Problem is that ang II might effect NET function or expression and in the neuropathic POTS there was also reduced NE reuptake recorded.

The study on reduced MIBG reuptake suggested it showed cardiac denervation - but its also possible it shows reduced NET function or expression alone.

Finally there was work looking for NET autoantibodies that was never published.

[POTLUCK]

There was a study from Australia that suggested that nearly all POTS patients tested had no NET - because of epigenetic gene silencing rather than an actual genetic fault. Its a bit murky but they did find reduced experession of NET in the forarm veins of all POTS patients tested.

Problem is that ang II might effect NET function or expression and in the neuropathic POTS there was also reduced NE reuptake recorded.

The study on reduced MIBG reuptake suggested it showed cardiac denervation - but its also possible it shows reduced NET function or expression alone.

Finally there was work looking for NET autoantibodies that was never published.

Rama,

I am not following you on this. If everyone may have decreased NET than what is the value of considering if I might have it? Second you mentioned the decreased stomach vasoconstriction thing in regard to alpha 2 receptors. Does this go with Dr. Stewarts Regular flow POTS? do you go by Dr. S. categories? Lastly you mentioned the neuropathic POTS, are you seeing this as a different entity from hyperadrenergic POTS, because at times you have suggested all POTS patients are hyperadrenergic. I suppose what I am asking overall is how are you subdividing POTS patients. To my way of thinking, some aspects of POTS are opposites- like patients who have low flow and patients who have high flow. Some patients can not stand long without passing out , and I have never passed out. I do not use the word presyncopal for this reason. It also seems to me that coming up with ways to divide things is clearly helpful with treatment, rather than simply trying meds. You appear to have done a great deal of research and are obviously a bright guy and I am wondering what your thoughts based on all of this are.

[ramakentesh]

Im just demonstrating that a lot of the research is murky.

I meant that all forms of POTS have hyperadrenergic features in terms of subjective symptoms - feelings of anxiety, jitteriness, etc.

I think this is probably the most accurate description:

1. Low flow states/vasoconstrictive - ang II, Net deficiency (maybe) and hypovolumia.

2. neuropathic POTS/high flow/EDS - peripheral poolers

3. Other - parasympathetic withdrawal, increased NO, autoregulatory problems, etc.

Problem is that if you try and apply any of the catagorisations in the research and on websites to patients they never fit properly.
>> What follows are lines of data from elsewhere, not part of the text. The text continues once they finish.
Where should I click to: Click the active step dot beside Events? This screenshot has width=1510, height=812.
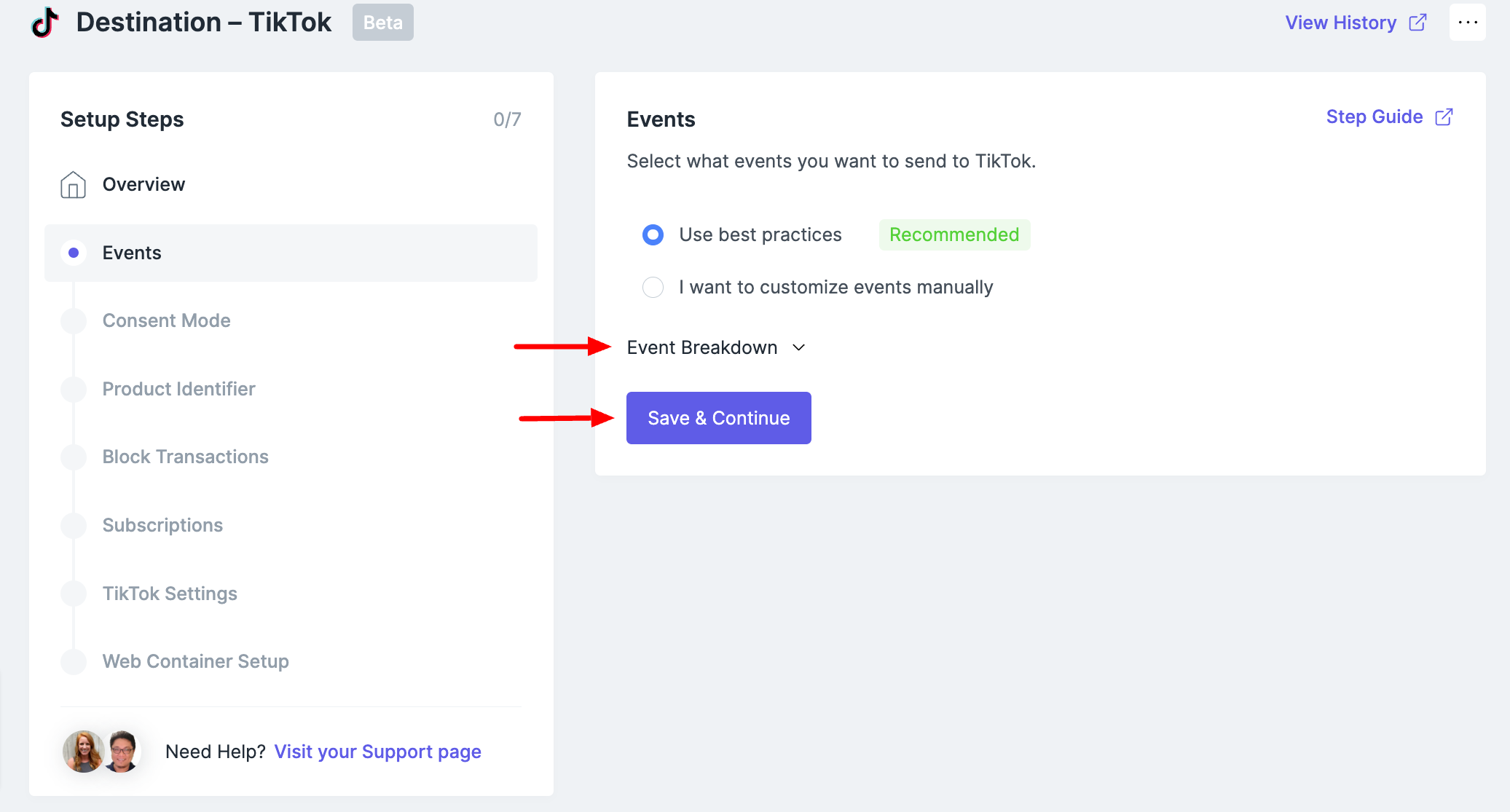click(74, 253)
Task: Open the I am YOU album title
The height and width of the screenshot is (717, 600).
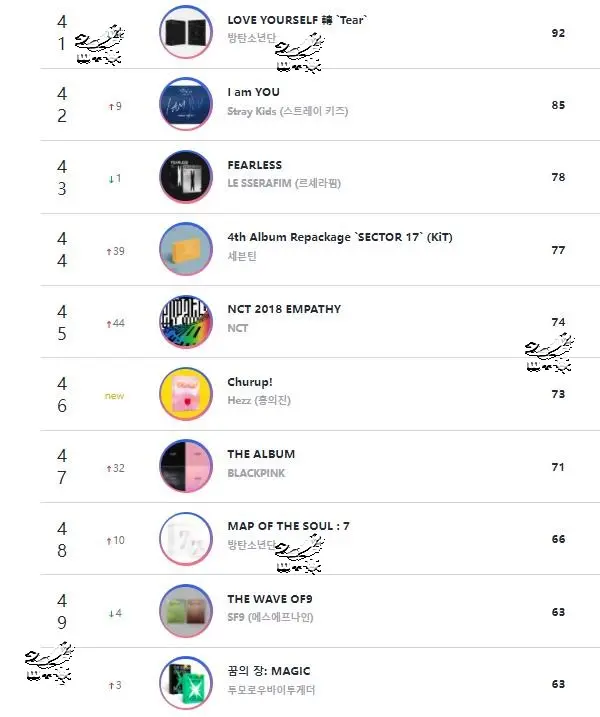Action: click(253, 92)
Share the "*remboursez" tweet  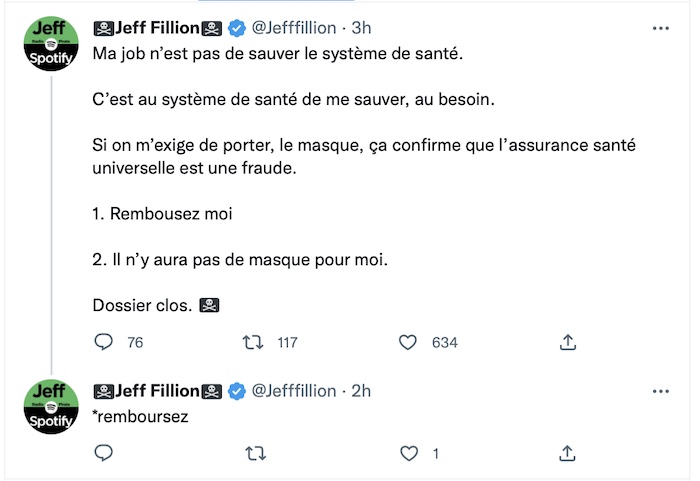coord(567,453)
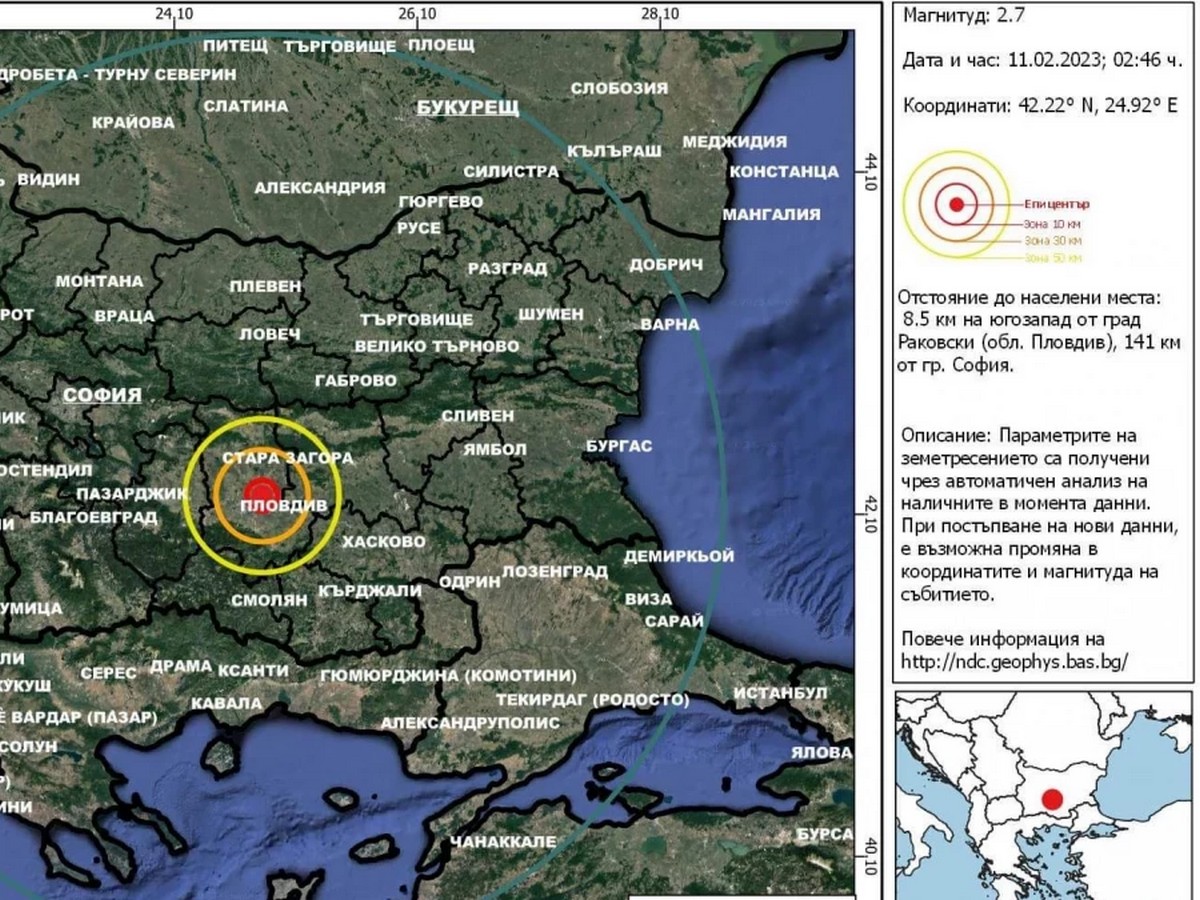Click the ИСТАНБУЛ label on map
1200x900 pixels.
click(x=780, y=693)
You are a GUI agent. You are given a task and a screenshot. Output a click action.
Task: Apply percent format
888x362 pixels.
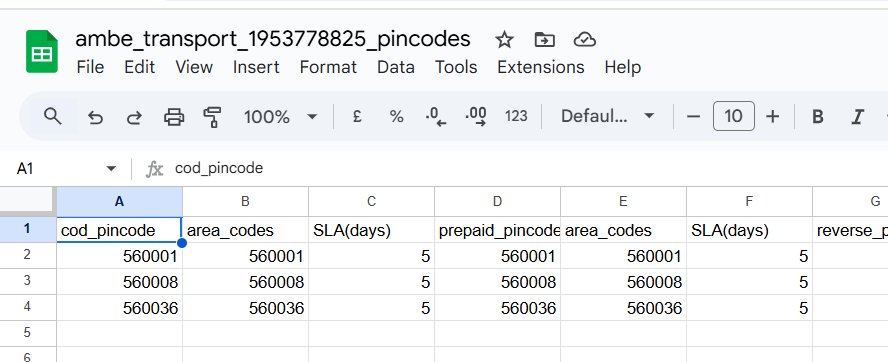point(396,117)
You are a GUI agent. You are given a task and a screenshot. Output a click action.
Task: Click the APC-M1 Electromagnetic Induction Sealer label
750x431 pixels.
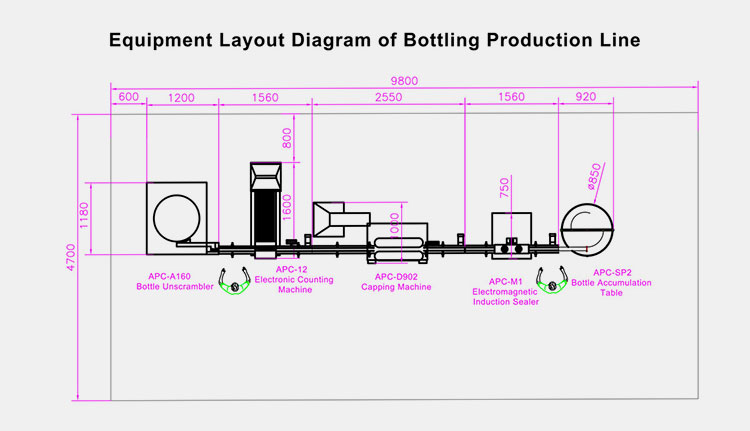tap(506, 291)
I and most have features that kind of blurr in between catagories.

I guess that postural hypertension is useful in that it suggests a overconstricting problem but it could be compensatory.

Its all confusing and certainly still being debated.

[POTLUCK]

Thanks,

I believe I follow you. I appreciate your noting the categories. What do you think about Stewart's "regular flow" category that is supposed to have increased NO with increased splachnic pooling but not feet pooling.

I ask specifically because I figure I am not category 2 above, as I can be standing and staring down at my blue or white ice cold toes, and I am never looking at pooling in my feet or toes. Also, I do not faint, and my BP does not drop on standing. But I could be "normal flow" type with splanchnic pooling.

[Chaos]

Potluck- I think several of us on here find it hard to pigeon hole ourselves into any one category, either Stewarts or otherwise. Personally I think I move between Stewart's categories depending on the day. I have been diagnosed with neuropathic POTS but with hyperadrenergic component. To paraphrase Rama- it's clear as mud. LOL

[ramakentesh]

If i was in a catagory of Julian Stewart I would be either Normal flow or low flow - probably leaning towards teh later. It also contains NET deficiency and other causes were low NO is suspected.